* EXTRACTED TEXT:
--
Crossing the finish line

STARING at the track along which she was about to race, Dame Tanni Grey-Thompson tried to psych herself up for the event ahead. It was the 800-metre final at the 2005 Commonwealth Games in Melbourne and the adrenaline was surging through her body. But, as the athletes lined up and a hush fell over the stadium, something about it didn't feel right. For the first time in her life, Britain's Paralympic heroine realised that she didn't really want to be there.

"I was thinking, 'This is nice,' but that edge of excitement and hunger just wasn't there," recalls Grey-Thompson, who was born with spina bifida and has used a wheelchair to get around in since the age of seven. "I had the same feeling at the World Championships in September that year: I just wasn't up for it. Everyone told me that when it was time to stop, I'd know. So when I came back home again and was out training with my husband [Ian Thompson, who is also her coach], I just said, 'That's it, I'm done.'"
--
* JOB 1:
Please retype the records, everything from the line containing "You are a GUI" down to the end of the records, and leave the pictures out of your answer.

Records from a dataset
--
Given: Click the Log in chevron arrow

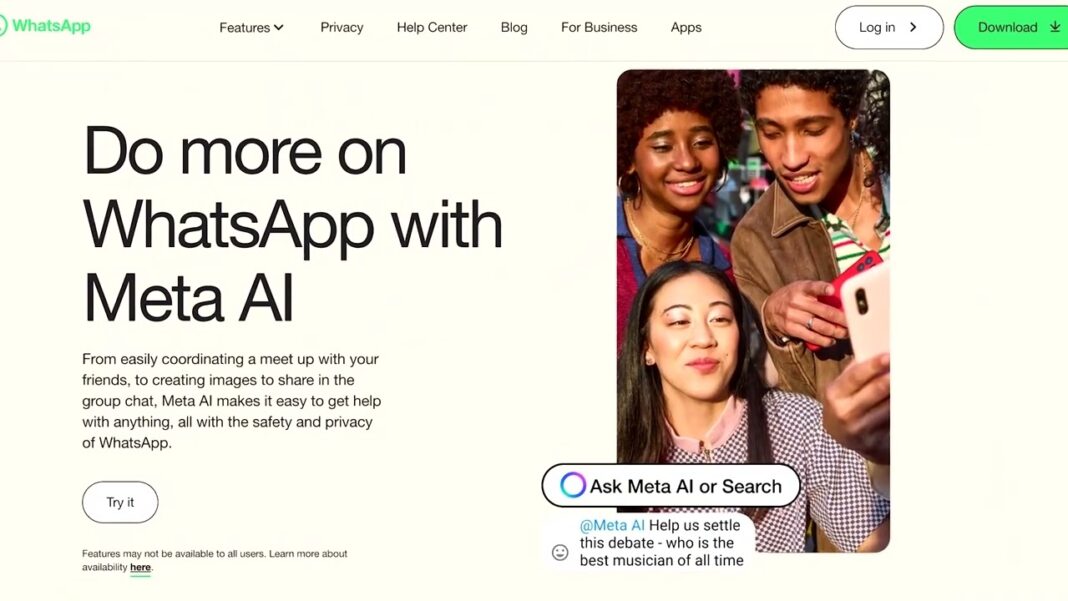Looking at the screenshot, I should (913, 27).
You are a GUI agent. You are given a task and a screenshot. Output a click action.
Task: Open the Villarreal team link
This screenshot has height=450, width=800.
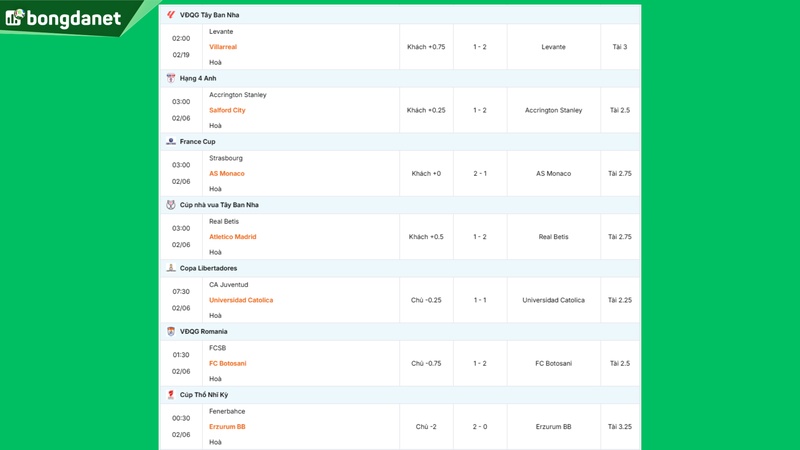coord(223,47)
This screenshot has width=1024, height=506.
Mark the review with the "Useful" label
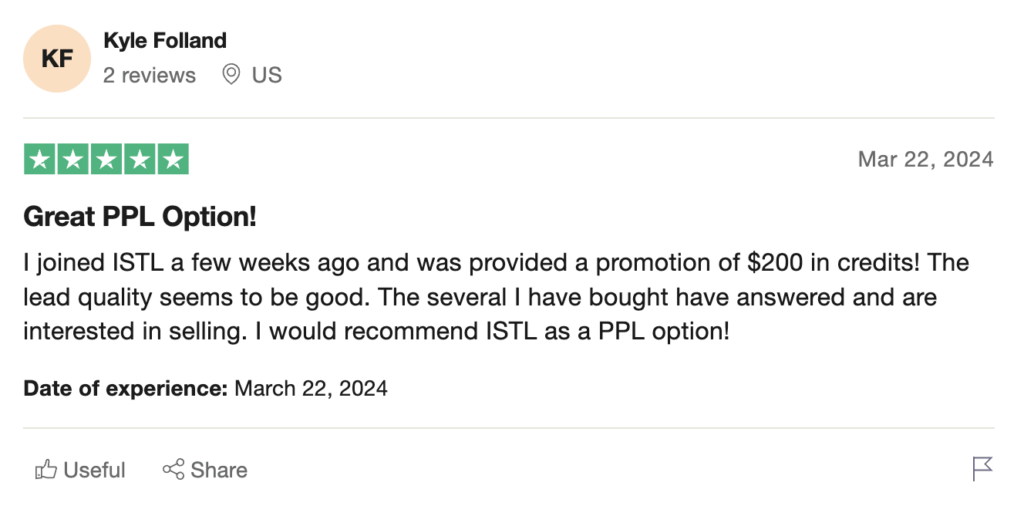coord(94,470)
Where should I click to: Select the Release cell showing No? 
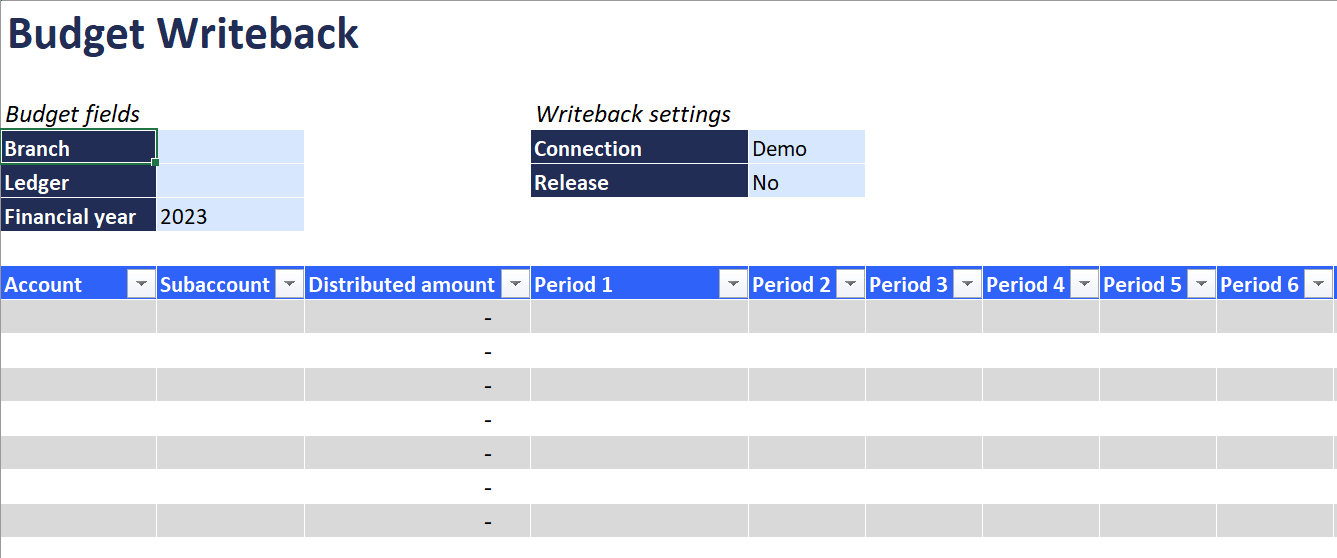coord(806,181)
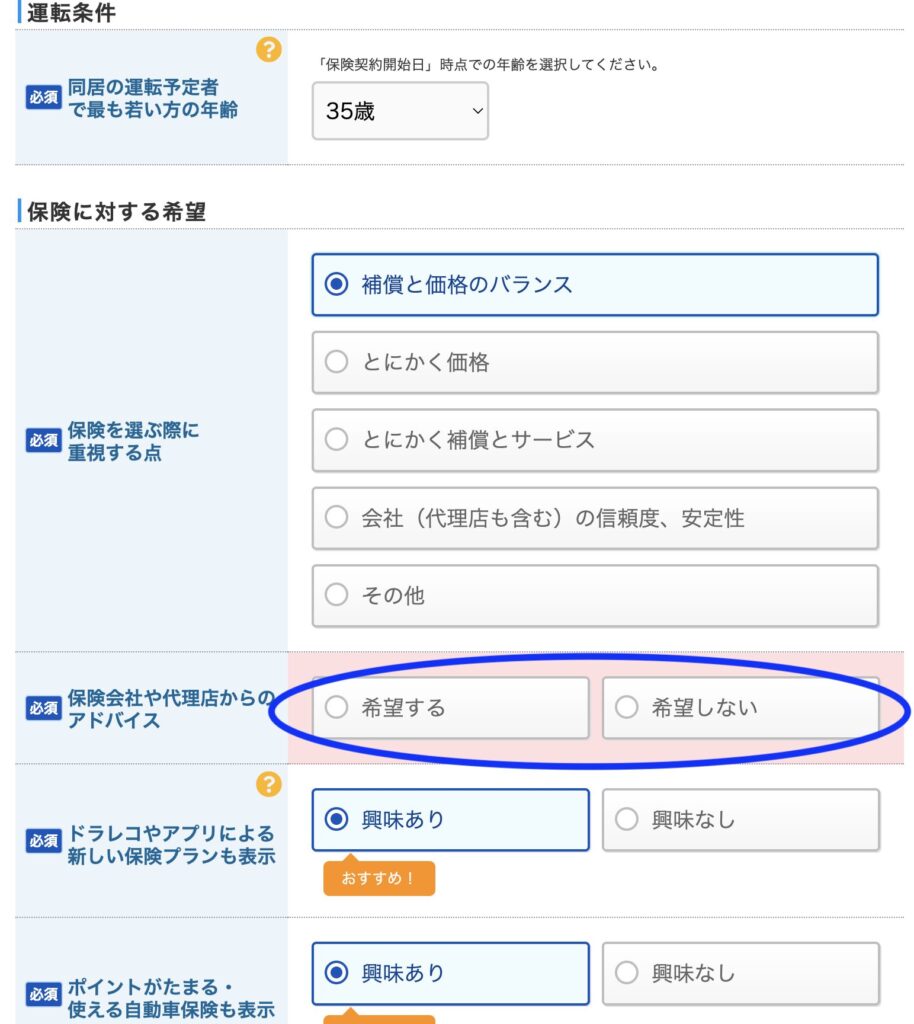Click 必須 badge beside 保険会社や代理店からのアドバイス
914x1024 pixels.
[x=44, y=708]

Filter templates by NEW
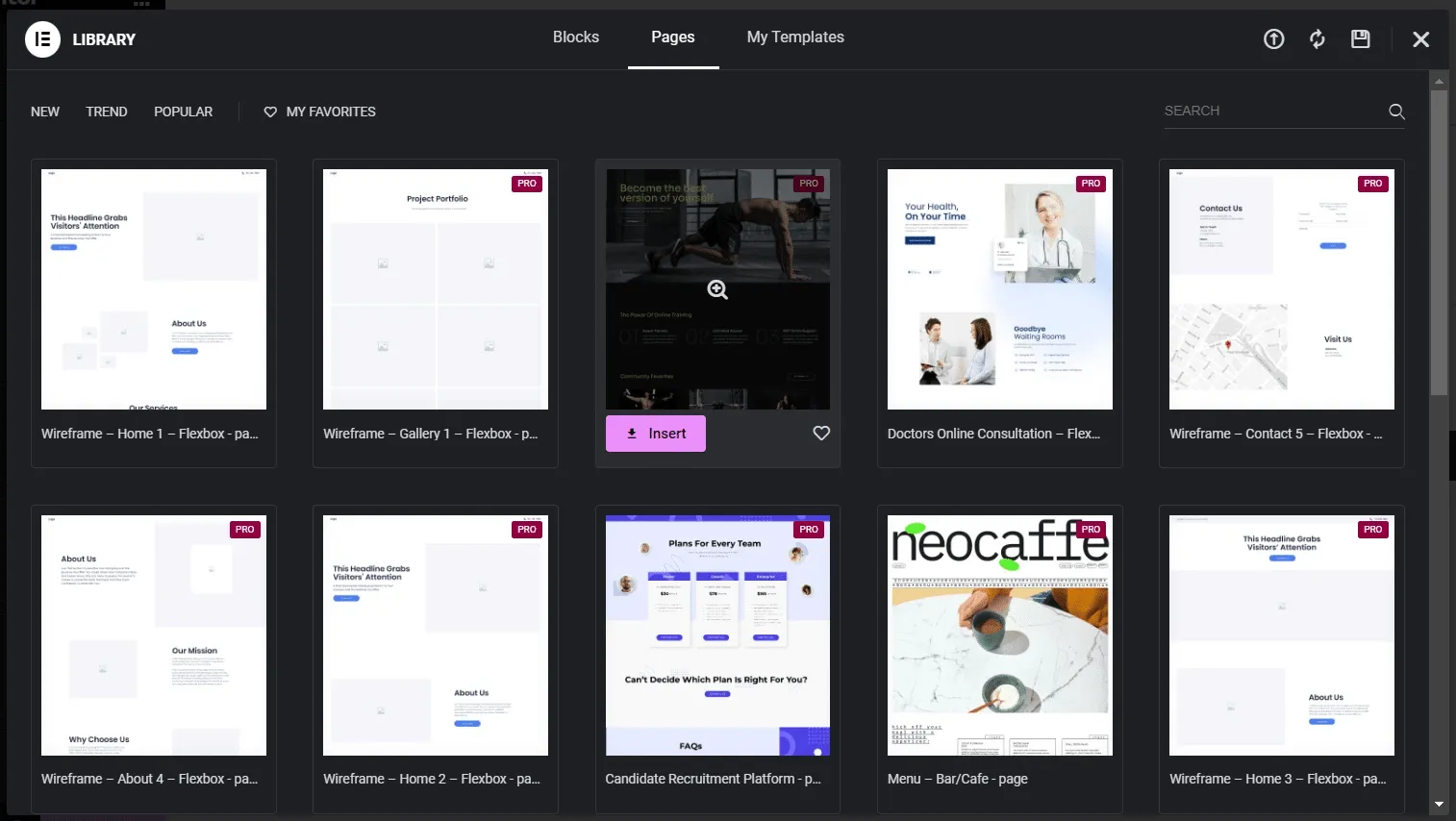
--
* JOB 2:
Echo the whole article about Tanni Grey-Thompson word for word.

* RESULT 1:
You are a GUI agent. You are given a task and a screenshot. Output a click action.
Task: Open the Villarreal team link
This screenshot has height=450, width=800.
coord(223,47)
This screenshot has width=1024, height=506.
Mark the review with the "Useful" label
coord(94,470)
Where should I click to: Select the Release cell showing No? 
coord(806,181)
Click 必須 badge beside 保険会社や代理店からのアドバイス
914x1024 pixels.
[x=44, y=708]

Filter templates by NEW

* RESULT 2:
Crossing the finish line

STARING at the track along which she was about to race, Dame Tanni Grey-Thompson tried to psych herself up for the event ahead. It was the 800-metre final at the 2005 Commonwealth Games in Melbourne and the adrenaline was surging through her body. But, as the athletes lined up and a hush fell over the stadium, something about it didn't feel right. For the first time in her life, Britain's Paralympic heroine realised that she didn't really want to be there.

"I was thinking, 'This is nice,' but that edge of excitement and hunger just wasn't there," recalls Grey-Thompson, who was born with spina bifida and has used a wheelchair to get around in since the age of seven. "I had the same feeling at the World Championships in September that year: I just wasn't up for it. Everyone told me that when it was time to stop, I'd know. So when I came back home again and was out training with my husband [Ian Thompson, who is also her coach], I just said, 'That's it, I'm done.'"